-- 本文 --
整体で行う基本的手法の考え/六本木GEN流院

当院の整体法

 整体法は様々ありますが、根本的に何であれ、人間の体の習性は同じです。この習性に習って、どの様に外部からアプローチをして行くのかというのがそれぞれの整体法ということになります。
 大きな枠組みでは、どんな手品的な施術方法であっても、下記の種3類に全ては集約されます。例外として、非接触式のものはそれだけに限りません。例えば気功のような概念もありますが、これは接触式の方法とはまた異なります。当方も非接触式の施術は大好きですが、風呂敷を広げ過ぎると、読者の理解度によって混乱しかねませんので、ここでは省略させて頂きます。

直接的な方法

 例えば、筋肉で緊張を起こしている部位があるとします。緊張=収縮ですから、直接的に介入するという意味合いで、これを引き延ばす操作をするわけです。
 一言に引き延ばすといっても、細分化した方法は多岐に渡ります。下記は主に名前が付いているものを挙げてみました。

直接的手法の種類

・一般的なストレッチ法
・筋膜リリース法
・指圧法

 皆さんも想像ができるかと思いますが、それぞれの方法には特色はありますが、「強さ」についての可変値は無数です。痛い位に押した方が良いという人から、気持ち良い程度がベストという人まで様々で、これに加えて速度感まで異なります。当院で用いる直接的な方法は、殆ど触れている程度のゆっくりとした弱さの圧力です。むしろ深い所まで変化が起こるためには、弱くする必要があります。昨今、筋膜はがしと言われる手法をよく耳にしますが、筋膜同士が仮に絡まり合って、個別の動きが出来なくなっていたとしても、弱い力で十分剥がれます。結局のところ、強くやらなくてはならない理由はどこにもありません。体感的な満足感には違いがありますから、どの程度のプラシーボ要素を含めて術者が考えるかで手法が変わって来るわけです。
 また、ここでは筋肉を例題に使いましたが、骨でも同じことです。骨の場合には、関節のズレを正す方法で同じ直接的な方法が用いられます。下の図の様に、関節の位置関係にズレが生じていたとします。これを直接的に正す方法は、「元の位置に戻すように外力を加えること」です。

 これにも筋肉同様に、強さや速度があります。イメージしやすいものですと、背骨を「ボキッ!」と鳴らす時に、瞬間的な圧力を加える方法があります。これも、正しい方向へ押し込むため、理屈的には直接的な方法の一部です。

-- 提供された記録 --
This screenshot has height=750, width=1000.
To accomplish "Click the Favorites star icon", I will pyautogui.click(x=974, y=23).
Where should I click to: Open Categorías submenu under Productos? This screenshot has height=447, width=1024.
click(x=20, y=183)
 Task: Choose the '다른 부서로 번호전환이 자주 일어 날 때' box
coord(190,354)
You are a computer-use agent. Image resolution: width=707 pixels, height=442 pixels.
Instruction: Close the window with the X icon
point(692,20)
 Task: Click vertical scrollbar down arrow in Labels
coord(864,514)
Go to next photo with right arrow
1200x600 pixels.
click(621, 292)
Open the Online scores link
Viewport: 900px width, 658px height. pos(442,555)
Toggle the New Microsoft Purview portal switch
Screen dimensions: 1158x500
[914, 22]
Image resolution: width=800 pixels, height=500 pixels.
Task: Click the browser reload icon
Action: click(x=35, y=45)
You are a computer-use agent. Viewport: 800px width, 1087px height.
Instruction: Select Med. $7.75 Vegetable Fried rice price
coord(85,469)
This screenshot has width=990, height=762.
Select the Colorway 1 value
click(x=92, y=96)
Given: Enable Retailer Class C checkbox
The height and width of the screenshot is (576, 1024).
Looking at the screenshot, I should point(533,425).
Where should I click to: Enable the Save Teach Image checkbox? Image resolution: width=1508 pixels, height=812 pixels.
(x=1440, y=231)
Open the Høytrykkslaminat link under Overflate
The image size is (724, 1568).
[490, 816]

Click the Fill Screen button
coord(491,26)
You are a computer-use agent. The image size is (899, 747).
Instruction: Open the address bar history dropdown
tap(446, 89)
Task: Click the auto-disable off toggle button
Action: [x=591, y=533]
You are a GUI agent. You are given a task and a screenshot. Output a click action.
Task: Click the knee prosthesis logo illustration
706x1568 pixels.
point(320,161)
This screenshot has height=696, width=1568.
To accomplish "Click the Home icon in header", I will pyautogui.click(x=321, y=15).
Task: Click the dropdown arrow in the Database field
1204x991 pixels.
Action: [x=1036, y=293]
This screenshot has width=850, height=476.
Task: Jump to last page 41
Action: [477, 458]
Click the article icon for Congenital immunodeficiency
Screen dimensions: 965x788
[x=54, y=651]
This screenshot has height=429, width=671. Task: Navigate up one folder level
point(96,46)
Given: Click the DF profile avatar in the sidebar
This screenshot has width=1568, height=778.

-- 次の課題 --
(1) 本文から「一言に引き延ばすといっても、」から「うに外力を加えること」です。」までの部分をそのまま抜き出してください。
(2) 本文で「直接的手法の種類」として挙げられている手法は何ですか?すべて答えてください。
記録はこの作業とは関係ありません。

-- 課題ごとの解答 --
(1)
一言に引き延ばすといっても、細分化した方法は多岐に渡ります。下記は主に名前が付いているものを挙げてみました。

直接的手法の種類

・一般的なストレッチ法
・筋膜リリース法
・指圧法

 皆さんも想像ができるかと思いますが、それぞれの方法には特色はありますが、「強さ」についての可変値は無数です。痛い位に押した方が良いという人から、気持ち良い程度がベストという人まで様々で、これに加えて速度感まで異なります。当院で用いる直接的な方法は、殆ど触れている程度のゆっくりとした弱さの圧力です。むしろ深い所まで変化が起こるためには、弱くする必要があります。昨今、筋膜はがしと言われる手法をよく耳にしますが、筋膜同士が仮に絡まり合って、個別の動きが出来なくなっていたとしても、弱い力で十分剥がれます。結局のところ、強くやらなくてはならない理由はどこにもありません。体感的な満足感には違いがありますから、どの程度のプラシーボ要素を含めて術者が考えるかで手法が変わって来るわけです。
 また、ここでは筋肉を例題に使いましたが、骨でも同じことです。骨の場合には、関節のズレを正す方法で同じ直接的な方法が用いられます。下の図の様に、関節の位置関係にズレが生じていたとします。これを直接的に正す方法は、「元の位置に戻すように外力を加えること」です。

(2) 一般的なストレッチ法、筋膜リリース法、指圧法